"""

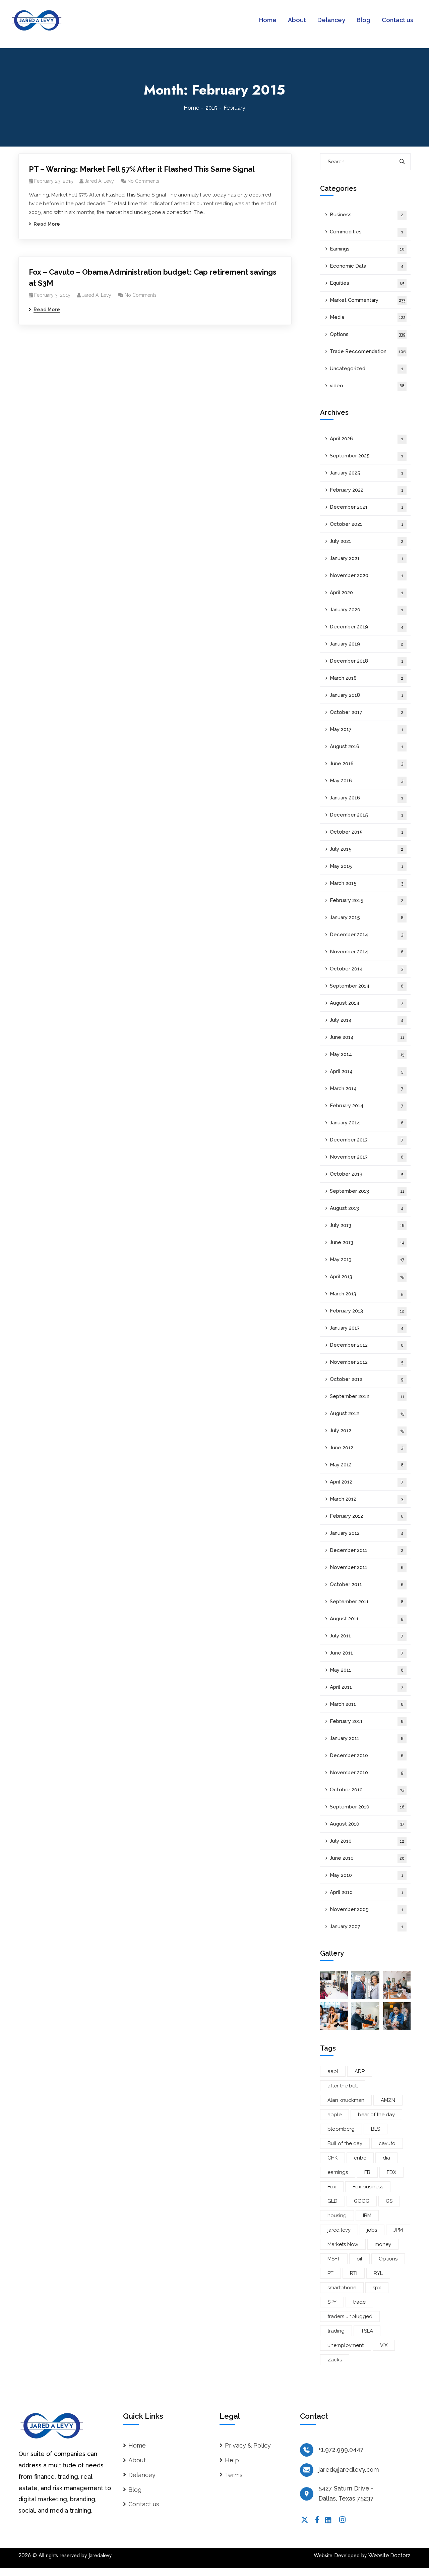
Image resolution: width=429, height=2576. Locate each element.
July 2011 (366, 1636)
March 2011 (367, 1704)
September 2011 (367, 1602)
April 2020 (366, 593)
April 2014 (366, 1071)
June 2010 (367, 1858)
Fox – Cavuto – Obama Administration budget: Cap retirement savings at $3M (153, 277)
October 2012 (366, 1379)
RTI (353, 2273)
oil (359, 2259)
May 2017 (366, 729)
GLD (332, 2201)
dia (386, 2158)
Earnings (367, 249)
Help (232, 2460)
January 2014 (366, 1123)
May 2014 (367, 1054)
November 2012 (366, 1362)
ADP (360, 2071)
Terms (234, 2474)
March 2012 (366, 1499)
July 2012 (367, 1430)
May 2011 (367, 1670)
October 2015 (366, 832)
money (383, 2244)
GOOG (361, 2201)
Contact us (143, 2504)
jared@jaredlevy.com (348, 2469)
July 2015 (366, 849)
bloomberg (341, 2129)
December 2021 (366, 507)
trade (359, 2302)
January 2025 (366, 473)
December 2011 (366, 1550)
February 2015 (366, 900)
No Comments (143, 181)
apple (334, 2115)
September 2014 (366, 986)
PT (330, 2273)
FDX (391, 2172)
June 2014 (367, 1037)
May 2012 (367, 1465)
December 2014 (366, 935)
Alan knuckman (345, 2100)
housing (337, 2216)
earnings (337, 2172)
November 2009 (366, 1909)
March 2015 (366, 883)
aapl (332, 2071)
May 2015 (366, 866)
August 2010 (367, 1824)
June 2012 (366, 1448)
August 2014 (366, 1003)
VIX (383, 2345)
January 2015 (367, 917)
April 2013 (367, 1277)
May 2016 (366, 781)
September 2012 (367, 1396)
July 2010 (367, 1841)
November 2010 (366, 1773)
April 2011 (366, 1687)
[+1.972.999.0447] (306, 2450)
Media (368, 317)
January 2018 (366, 695)
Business (366, 215)
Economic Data (367, 266)
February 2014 (366, 1106)
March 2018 (366, 678)
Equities (367, 283)
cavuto (387, 2143)
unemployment (345, 2345)
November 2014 (366, 952)
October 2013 (366, 1174)
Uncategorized (366, 369)
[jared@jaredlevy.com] (306, 2470)
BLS (375, 2129)
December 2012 (367, 1345)
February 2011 (367, 1721)
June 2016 (366, 764)
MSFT (333, 2259)
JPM (398, 2230)
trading (336, 2331)
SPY (331, 2302)
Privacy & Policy (248, 2445)
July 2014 (367, 1020)
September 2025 (366, 456)
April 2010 (366, 1892)
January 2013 (367, 1328)
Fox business (368, 2187)
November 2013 (366, 1157)
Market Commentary (367, 300)
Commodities (366, 232)
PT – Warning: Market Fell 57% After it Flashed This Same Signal (142, 169)
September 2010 (367, 1807)
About (137, 2460)
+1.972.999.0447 (341, 2449)
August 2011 (366, 1619)
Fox (331, 2187)
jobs (372, 2230)
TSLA (367, 2331)
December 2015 (366, 815)
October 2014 (366, 969)
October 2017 (366, 712)
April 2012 (366, 1482)
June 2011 (366, 1653)
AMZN (388, 2100)
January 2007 (366, 1926)
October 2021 (366, 524)
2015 (211, 108)
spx (377, 2288)
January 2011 (367, 1738)
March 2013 (366, 1294)
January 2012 (367, 1533)
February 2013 (367, 1311)
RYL (378, 2273)
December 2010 (366, 1755)
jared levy (339, 2230)
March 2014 (366, 1088)
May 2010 (366, 1875)
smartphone (341, 2288)
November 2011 (366, 1567)
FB (367, 2172)
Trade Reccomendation (368, 351)
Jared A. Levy (99, 181)
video (367, 386)
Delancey (142, 2474)
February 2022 (366, 490)
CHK (332, 2158)
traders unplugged (349, 2316)
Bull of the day (344, 2143)
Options (367, 334)
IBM (367, 2216)
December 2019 (367, 627)
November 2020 (366, 575)
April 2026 (366, 439)
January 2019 (366, 644)
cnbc (360, 2158)
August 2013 (367, 1208)
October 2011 (366, 1584)
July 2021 (366, 541)
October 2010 (367, 1790)
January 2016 (366, 798)
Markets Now (342, 2244)
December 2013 (366, 1140)
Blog (134, 2489)
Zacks (334, 2360)
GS (389, 2201)
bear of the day (376, 2115)
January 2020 (366, 610)
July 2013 (367, 1225)
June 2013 (367, 1242)
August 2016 (366, 746)
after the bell (342, 2086)
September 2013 (367, 1191)
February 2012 (366, 1516)
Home (191, 108)
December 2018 (366, 661)
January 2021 (366, 558)
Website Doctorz (389, 2555)
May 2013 (367, 1259)
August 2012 (367, 1413)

"""

- What you have to do
From the first line above to the line containing "oil (359, 2259)", repeat each line exactly. Pictures stay out.

- Answer
Image resolution: width=429, height=2576. Locate each element.
July 2011 (366, 1636)
March 2011 (367, 1704)
September 2011 (367, 1602)
April 2020 (366, 593)
April 2014 (366, 1071)
June 2010 (367, 1858)
Fox – Cavuto – Obama Administration budget: Cap retirement savings at $3M (153, 277)
October 2012 (366, 1379)
RTI (353, 2273)
oil (359, 2259)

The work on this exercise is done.